Der SPD-Umweltpolitiker Buchholz beklagt „Bilanztricksereien“, mit denen die BSR der Stadt ihr neues Konzept als die preiswerteste Lösung verkaufen wolle. So haben die Müllwerker zwar schon die gesunkenen Kosten durch den Wegfall der Biotonnen eingepreist, dabei aber „vergessen“, die 53 000 Tonnen Bioabfall zusätzlich auf den Restmüll draufzuschlagen. Allein durch diesen Trick fällt der Entsorgungspreis pro Tonne um 17 Prozent . Außerdem weigere sich die Stadtreinigung weiterhin, die für den Ausbau von Ruhleben notwendigen Investitionen offen zu legen, sagt Buchholz. In den letzten Jahren hat die Stadtreinigung schon 300 Millionen in die Modernisierung von Ruhleben gesteckt – doch die Kapazität liegt bei rund 450 000 Tonnen. Es seien also weitere hunderte Millionen nötig, um das Fassungsvermögen wie geplant auf 750 000 Tonnen hochzufahren. „Die BSR hat bisher in keinster Weise mit belastbaren Zahlen belegt, dass der Ausbau von Ruhleben sinnvoll ist“, sagt Buchholz. Buchholz’ Parteifreund und Umweltsenator Peter Strieder ließ dagegen Sympathie für die BSR-Pläne erkennen. Doch die endgültige Entscheidung werde erst in den nächsten Wochen fallen, man prüfe noch. Mit in der Prüfung ist auch ein Alternativplan des Berliner Entsorgungsunternehmens Alba. Dessen Konzept sieht zwei Sortieranlagen vor, in denen der Müll getrocknet und sortiert wird.

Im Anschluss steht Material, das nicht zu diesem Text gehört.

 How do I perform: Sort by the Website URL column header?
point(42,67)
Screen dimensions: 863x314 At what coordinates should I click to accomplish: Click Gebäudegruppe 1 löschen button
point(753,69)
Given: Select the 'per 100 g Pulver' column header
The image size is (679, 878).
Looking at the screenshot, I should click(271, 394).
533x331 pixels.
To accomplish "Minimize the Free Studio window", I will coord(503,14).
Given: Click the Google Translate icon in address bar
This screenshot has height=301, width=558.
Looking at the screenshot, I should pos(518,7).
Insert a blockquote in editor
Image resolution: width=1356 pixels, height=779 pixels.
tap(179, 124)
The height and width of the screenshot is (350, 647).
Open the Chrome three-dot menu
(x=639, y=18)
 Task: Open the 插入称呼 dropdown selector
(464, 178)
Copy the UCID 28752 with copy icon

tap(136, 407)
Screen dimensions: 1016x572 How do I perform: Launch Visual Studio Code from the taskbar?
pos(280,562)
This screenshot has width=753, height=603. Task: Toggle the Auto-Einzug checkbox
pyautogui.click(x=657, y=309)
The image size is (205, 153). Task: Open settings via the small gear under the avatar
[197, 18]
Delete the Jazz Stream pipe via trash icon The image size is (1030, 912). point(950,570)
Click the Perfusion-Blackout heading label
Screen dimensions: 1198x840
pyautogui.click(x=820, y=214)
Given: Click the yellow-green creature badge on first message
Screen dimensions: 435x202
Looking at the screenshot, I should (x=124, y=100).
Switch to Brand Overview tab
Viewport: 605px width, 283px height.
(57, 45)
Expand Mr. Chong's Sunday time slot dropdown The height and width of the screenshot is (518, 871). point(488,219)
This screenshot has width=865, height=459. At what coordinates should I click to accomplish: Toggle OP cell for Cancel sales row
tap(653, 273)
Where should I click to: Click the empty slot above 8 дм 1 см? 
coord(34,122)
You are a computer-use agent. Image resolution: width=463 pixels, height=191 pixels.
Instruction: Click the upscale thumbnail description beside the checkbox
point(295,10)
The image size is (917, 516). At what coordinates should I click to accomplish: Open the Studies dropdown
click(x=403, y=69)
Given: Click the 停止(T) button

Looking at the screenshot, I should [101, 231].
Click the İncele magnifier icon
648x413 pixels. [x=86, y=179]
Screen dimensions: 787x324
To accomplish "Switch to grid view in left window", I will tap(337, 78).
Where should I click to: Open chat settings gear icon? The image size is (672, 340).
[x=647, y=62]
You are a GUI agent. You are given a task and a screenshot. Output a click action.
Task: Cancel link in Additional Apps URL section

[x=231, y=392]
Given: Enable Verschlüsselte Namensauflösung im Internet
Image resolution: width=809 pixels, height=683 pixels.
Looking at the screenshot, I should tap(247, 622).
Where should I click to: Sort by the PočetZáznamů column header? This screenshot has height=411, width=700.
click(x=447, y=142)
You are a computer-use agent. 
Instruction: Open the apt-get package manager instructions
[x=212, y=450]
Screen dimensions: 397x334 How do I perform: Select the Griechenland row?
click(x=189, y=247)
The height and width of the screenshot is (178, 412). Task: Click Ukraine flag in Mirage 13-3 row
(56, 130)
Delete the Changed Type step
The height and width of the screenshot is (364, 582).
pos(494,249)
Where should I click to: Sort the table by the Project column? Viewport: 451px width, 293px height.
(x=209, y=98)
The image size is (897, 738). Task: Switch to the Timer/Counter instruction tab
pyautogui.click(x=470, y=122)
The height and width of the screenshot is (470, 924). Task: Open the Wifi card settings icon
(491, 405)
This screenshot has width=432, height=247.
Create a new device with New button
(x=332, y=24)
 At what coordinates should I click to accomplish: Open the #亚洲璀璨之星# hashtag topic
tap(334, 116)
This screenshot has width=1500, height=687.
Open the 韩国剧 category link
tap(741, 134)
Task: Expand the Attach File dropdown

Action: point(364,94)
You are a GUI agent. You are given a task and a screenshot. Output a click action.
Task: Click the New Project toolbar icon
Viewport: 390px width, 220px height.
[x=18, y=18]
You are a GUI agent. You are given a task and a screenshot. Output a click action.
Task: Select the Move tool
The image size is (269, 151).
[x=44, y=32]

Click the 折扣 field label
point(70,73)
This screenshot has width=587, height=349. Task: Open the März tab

Durch die von Alba geplante Trocknung des Mülls verliert der Abfallberg nicht nur an Gewicht, sondern kann auch leichter in gut brennbare Bestandteile zum Verfeuern und organische Teile, die man zum Beispiel kompostieren oder vergären kann, aufgeteilt werden. Dadurch müssten nur rund 500 000 Tonnen Müll verbrannt werden, ein Drittel weniger, als von der Stadtreinigung vorgeschlagen. Und die umstrittene Müllverbrennungsanlage in Ruhleben müsste dann auch nicht mehr erweitert werden.